The ultimate uses of the knowledge bank can be in several forms:
The Digital Warehouse forms the foundational archive which has to reside on dependable and robust hardware and software platforms. Search and retrieval of information and objects in a large archive is critical utility for scholarly research. The challenge is to ensure search and retrieval work efficiently and the secret is better curation and organization of the archive. The HAI team led by Prof. Chandru at IIACD will initially focus on the creation of the platforms for the digital archive and build the archive based on contributions of content from the multi-institutional IDH investigator teams. Prof. Settar will organise and curate the content towards creation of a Digital Library that can be effectively used by scholars to investigate and formulate new conjectures.

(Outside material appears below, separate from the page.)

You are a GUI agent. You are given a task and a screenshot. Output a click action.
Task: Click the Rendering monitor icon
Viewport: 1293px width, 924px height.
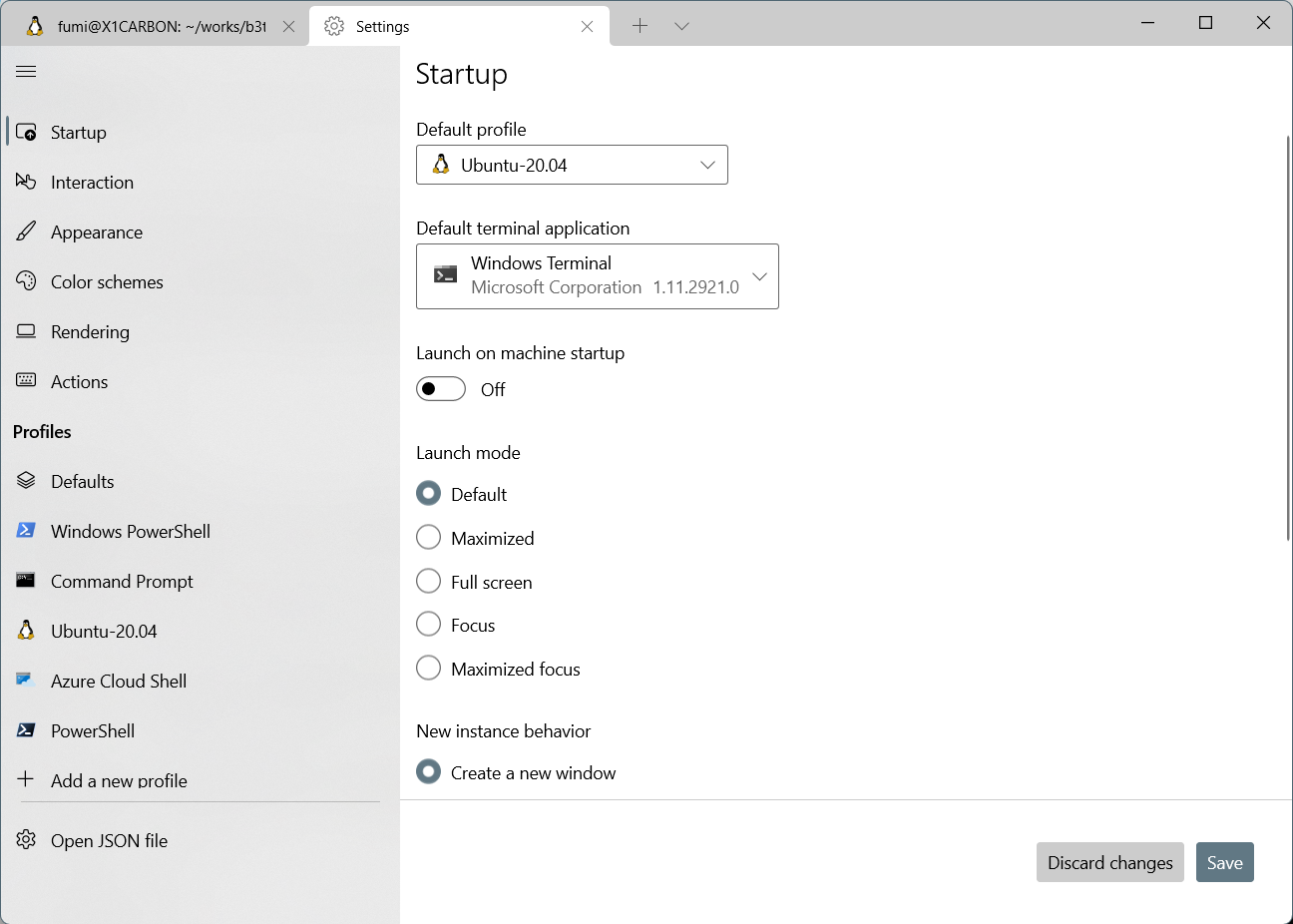coord(26,331)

The value of any digital archive is that others can follow in new locations and in alternate formats. In the case of visually challenged and non literate communities there are other challenges that must also be addressed. IIACD’s multidisciplinary HAI team at the Centre for Cultural Heritage and Tourism Studies aims to facilitate wider public including visually challenged, non literate communities in accessing and learning more about their heritage from scholarly sources in the Knowledge Bank. The “Digital Hampi Workshop and Exhibition” held at the India Habitat Centre in New Delhi in November 2014 was an initial attempt to showcase their work to the other scholars and wider public by the IDH Technology and Humanities investigators.
The Knowledge Bank will act as the repository of the Digital Heritage of Hampi and will remain an active resource for creation of Virtual Museums of Hampi’s tangible and intangible heritage for years to come.